Notes on Teacher Tenure

Steven Singer offers a spirited defense of teacher tenure — here are his key points:

1) Tenure does not mean a job for life. It just means you have to follow due process before firing a teacher. Many other jobs have similar due process rights for their workers that they don’t call tenure. Unfortunately that leads to the belief that teacher tenure is special or unique. It isn’t.

2) Teachers are Evaluated Based on Student Test Scores. This is ridiculously inaccurate and unfair. Standardized tests do NOT effectively measure student learning. They measure family income. So teachers who have richer students have generally more favorable evaluations than those who teach the poorest and most difficult children. Value-Added Measures, as these are often called, have been labeled junk science by national statistical organizations. They violate a basic principle of the field that you cannot use a test designed to evaluate one factor as a way to evaluate an entirely different factor. Removing due process would make the teachers who serve the most at-risk students, themselves, unfairly at risk of losing their jobs.
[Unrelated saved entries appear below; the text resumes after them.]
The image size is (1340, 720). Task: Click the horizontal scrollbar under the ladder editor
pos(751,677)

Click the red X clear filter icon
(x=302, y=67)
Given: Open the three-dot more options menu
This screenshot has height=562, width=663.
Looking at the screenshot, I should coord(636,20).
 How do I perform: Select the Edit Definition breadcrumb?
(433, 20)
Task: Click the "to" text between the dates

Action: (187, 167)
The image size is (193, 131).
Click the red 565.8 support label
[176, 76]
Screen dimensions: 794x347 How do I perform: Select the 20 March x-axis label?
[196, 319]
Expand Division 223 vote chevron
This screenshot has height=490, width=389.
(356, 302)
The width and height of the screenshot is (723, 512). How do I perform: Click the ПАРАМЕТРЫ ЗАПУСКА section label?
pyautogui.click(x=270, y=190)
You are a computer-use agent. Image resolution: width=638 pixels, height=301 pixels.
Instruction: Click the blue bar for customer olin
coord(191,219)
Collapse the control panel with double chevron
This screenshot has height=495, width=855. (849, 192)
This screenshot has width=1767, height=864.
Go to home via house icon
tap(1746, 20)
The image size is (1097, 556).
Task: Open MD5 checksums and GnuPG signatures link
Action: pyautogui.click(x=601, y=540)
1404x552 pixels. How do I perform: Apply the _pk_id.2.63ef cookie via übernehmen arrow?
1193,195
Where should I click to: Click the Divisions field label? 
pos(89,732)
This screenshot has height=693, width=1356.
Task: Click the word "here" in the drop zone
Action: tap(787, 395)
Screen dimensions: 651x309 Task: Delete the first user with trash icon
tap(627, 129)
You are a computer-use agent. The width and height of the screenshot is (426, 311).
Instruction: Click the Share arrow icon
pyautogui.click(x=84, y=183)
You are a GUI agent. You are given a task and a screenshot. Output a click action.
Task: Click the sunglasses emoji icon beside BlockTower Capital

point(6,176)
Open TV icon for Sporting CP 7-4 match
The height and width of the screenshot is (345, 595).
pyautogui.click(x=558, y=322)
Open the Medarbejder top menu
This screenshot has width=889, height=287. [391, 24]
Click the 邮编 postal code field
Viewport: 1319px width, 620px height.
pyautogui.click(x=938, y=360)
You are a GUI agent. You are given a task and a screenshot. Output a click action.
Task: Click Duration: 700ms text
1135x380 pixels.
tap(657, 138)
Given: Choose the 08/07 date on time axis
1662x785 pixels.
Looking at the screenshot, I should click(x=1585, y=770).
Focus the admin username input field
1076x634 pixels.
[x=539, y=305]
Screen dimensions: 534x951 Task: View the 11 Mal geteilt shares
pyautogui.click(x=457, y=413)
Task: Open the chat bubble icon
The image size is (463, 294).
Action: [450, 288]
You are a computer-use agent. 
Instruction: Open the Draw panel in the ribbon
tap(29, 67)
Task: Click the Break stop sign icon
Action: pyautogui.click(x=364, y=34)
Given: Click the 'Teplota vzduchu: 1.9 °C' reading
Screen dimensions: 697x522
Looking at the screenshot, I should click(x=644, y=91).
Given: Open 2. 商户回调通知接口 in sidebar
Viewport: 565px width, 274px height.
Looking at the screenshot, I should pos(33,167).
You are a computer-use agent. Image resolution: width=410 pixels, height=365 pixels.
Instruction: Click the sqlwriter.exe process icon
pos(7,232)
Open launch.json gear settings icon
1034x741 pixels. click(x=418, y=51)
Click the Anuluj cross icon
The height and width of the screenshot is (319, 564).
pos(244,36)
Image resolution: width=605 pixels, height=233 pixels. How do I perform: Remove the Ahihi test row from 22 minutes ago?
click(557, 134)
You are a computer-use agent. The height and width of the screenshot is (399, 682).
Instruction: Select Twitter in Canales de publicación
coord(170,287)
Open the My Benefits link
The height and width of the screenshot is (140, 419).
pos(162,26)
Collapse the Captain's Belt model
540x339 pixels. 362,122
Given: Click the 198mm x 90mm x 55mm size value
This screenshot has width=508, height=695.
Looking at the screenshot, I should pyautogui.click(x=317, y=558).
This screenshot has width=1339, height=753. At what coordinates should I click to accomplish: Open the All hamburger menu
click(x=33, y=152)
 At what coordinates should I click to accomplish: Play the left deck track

3) Firing the “least effective” teachers doesn’t improve education.
I know this goes against common sense, but facts are facts. If you fire someone, you have to find a replacement. Ideally, you want a replacement who will do a better job than the person being removed. However, this is incredibly difficult and expensive. Half of teachers who enter the field leave in 5 years. It’s a tough job that many people just can’t handle. Moreover, it takes a long time to get good at it. A much more cost-effective approach is providing high-quality professional development. You can’t fire yourself to the top. Yes, if a teacher has no interest and doesn’t improve after multiple attempts to help, then it may be best for that person to seek employment elsewhere. But it’s not step 1!

4) Tenure Protects the Most Experienced Teachers. Without it, veteran teachers could not compete with new hires who enter the field at a lower salary. In the long run, it costs less to keep and train veteran teachers than hire new ones. But administrators and school directors often only see short-term gain. Without due process, veterans would be in danger of unfair firing to increase the short-term bottom line. This would reduce the quality of education kids receive because they’d be denied a wealth of experience and talent. Moreover, who would enter a field that only values new hires? There’s no future in such a job and it would just be a repository for a series of temps with no other choice than to teach for a few years before moving on. Teach for America, anyone?

5) Tenure Allows Teachers to Innovate. With due process, teachers can more easily make decisions based on what’s best for their students and not what’s politically acceptable. They don’t have to give the school board director’s son an A just because of his patronage. Kids actually have to earn their grades. And if a student doesn’t like a teacher, he can’t destroy the adult’s career by making a baseless accusation.